The DICLIMA experiment was aimed at the identification and quantification of the mechanisms responsible for the diurnal increase in the coastal subsidence toward which both the marine and the inland sloping boundary layers would contribute.

Ten-day field experiments were performed at 23°S in January 1997, at the end of the 1995-1996 La Niņa event ; in July 1997 and in January 1998. The severity of the El Niņo event that begun in March 1997 dominated the global ocean and atmosphere conditions during the last two experiments.

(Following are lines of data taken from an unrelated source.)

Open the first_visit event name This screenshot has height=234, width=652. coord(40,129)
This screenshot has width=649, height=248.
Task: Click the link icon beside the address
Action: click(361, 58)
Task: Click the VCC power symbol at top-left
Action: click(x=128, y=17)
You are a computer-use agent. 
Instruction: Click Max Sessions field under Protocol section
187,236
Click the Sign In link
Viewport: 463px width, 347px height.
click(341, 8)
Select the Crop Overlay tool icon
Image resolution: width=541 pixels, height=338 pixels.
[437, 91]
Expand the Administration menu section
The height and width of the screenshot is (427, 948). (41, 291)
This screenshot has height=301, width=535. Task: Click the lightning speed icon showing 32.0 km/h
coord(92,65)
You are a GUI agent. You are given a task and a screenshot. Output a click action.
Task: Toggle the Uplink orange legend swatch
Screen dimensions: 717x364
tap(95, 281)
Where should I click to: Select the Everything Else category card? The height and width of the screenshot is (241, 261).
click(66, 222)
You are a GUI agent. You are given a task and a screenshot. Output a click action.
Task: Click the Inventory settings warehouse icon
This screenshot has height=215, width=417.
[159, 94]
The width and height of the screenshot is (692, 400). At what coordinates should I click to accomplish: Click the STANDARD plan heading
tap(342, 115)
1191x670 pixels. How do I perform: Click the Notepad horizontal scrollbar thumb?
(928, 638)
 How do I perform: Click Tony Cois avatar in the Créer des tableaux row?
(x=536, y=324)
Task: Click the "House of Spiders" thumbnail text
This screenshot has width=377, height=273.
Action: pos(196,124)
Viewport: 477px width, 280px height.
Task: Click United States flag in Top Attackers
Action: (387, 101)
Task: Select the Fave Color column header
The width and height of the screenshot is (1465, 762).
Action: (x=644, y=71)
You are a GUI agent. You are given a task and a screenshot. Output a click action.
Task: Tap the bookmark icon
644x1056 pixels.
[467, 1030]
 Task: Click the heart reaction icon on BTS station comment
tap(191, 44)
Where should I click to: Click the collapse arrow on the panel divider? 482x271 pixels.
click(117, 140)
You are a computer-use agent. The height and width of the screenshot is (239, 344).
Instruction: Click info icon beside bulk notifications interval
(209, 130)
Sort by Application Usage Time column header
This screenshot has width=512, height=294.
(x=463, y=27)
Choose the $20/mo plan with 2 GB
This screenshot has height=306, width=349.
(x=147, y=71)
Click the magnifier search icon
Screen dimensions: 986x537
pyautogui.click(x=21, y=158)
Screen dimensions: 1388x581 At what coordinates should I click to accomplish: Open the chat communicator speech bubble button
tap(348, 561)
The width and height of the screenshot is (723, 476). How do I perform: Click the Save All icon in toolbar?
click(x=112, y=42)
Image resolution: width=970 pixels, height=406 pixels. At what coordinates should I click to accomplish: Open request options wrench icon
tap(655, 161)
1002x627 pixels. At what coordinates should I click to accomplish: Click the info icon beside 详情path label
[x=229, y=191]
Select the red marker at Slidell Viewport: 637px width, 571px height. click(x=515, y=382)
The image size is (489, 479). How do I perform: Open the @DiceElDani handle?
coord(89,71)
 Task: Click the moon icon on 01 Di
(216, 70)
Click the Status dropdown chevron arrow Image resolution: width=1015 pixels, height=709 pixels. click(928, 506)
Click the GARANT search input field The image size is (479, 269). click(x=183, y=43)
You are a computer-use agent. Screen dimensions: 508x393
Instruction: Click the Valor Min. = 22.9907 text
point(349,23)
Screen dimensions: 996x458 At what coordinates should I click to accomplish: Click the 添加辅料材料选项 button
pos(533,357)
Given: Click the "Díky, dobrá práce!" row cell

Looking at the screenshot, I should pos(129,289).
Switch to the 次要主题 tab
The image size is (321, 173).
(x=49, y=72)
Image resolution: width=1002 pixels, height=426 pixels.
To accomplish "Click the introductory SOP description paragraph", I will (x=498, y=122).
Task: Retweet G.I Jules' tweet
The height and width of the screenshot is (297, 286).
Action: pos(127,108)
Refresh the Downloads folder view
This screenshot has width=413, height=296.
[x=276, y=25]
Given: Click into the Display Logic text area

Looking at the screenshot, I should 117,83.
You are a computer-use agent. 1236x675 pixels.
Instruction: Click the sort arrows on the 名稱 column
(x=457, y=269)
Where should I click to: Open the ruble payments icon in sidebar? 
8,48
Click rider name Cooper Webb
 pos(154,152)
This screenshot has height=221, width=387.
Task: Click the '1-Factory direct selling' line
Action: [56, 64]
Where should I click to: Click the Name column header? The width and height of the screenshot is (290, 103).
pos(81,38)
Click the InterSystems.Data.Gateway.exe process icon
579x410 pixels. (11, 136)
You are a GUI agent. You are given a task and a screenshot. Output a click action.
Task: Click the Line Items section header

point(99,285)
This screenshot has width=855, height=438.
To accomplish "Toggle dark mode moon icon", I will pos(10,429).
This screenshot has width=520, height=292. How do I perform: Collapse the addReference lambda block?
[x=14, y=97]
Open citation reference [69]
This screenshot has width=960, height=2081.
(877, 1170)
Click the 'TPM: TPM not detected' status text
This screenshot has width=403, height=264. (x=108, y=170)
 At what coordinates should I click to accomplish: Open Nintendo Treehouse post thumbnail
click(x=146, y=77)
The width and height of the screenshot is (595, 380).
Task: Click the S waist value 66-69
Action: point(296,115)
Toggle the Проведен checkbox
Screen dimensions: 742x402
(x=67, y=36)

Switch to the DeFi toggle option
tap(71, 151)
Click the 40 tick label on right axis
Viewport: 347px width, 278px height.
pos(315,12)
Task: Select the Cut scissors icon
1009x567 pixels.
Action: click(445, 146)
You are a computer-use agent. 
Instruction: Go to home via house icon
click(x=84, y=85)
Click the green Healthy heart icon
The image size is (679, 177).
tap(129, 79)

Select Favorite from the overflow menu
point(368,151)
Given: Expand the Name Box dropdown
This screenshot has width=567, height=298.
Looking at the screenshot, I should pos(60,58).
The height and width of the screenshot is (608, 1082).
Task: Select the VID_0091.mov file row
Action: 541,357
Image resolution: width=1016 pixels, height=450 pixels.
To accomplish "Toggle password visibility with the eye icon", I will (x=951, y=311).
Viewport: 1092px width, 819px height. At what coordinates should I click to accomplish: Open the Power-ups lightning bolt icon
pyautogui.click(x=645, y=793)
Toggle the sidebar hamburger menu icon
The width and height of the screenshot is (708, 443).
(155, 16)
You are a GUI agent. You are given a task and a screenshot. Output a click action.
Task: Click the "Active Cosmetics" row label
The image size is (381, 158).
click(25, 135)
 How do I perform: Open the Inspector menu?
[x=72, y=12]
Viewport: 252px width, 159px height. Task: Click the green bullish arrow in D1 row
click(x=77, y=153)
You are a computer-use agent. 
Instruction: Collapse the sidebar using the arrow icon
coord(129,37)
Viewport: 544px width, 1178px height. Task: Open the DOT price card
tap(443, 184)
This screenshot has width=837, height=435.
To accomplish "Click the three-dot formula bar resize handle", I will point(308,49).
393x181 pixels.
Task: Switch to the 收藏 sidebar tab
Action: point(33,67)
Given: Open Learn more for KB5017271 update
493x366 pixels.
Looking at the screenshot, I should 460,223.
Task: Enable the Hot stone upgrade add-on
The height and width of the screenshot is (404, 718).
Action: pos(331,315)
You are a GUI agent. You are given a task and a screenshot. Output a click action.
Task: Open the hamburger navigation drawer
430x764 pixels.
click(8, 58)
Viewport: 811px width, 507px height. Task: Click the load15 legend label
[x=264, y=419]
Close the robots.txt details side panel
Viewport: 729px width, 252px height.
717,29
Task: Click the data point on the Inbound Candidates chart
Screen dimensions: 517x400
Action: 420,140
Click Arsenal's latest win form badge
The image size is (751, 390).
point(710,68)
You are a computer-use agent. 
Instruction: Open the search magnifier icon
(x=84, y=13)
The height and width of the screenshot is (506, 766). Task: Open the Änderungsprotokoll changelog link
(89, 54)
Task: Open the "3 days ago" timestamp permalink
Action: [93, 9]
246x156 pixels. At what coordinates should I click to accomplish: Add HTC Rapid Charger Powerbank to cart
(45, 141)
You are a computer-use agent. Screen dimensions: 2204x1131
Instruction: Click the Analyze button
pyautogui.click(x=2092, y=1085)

Global results show significant daily-cycle signals in the temperature, water vapor mixing ratio and wind at least until 4000 m altitude, revealing the conclusive influence of the insolation cycle at the western Andean slope over those signals and in the daytime divergence over the coastal strip. Day to day variations in the height of the base of the subsidence inversion showed oscillations similar to those characterizing the passage of coastal lows over higher latitudes in central Chile.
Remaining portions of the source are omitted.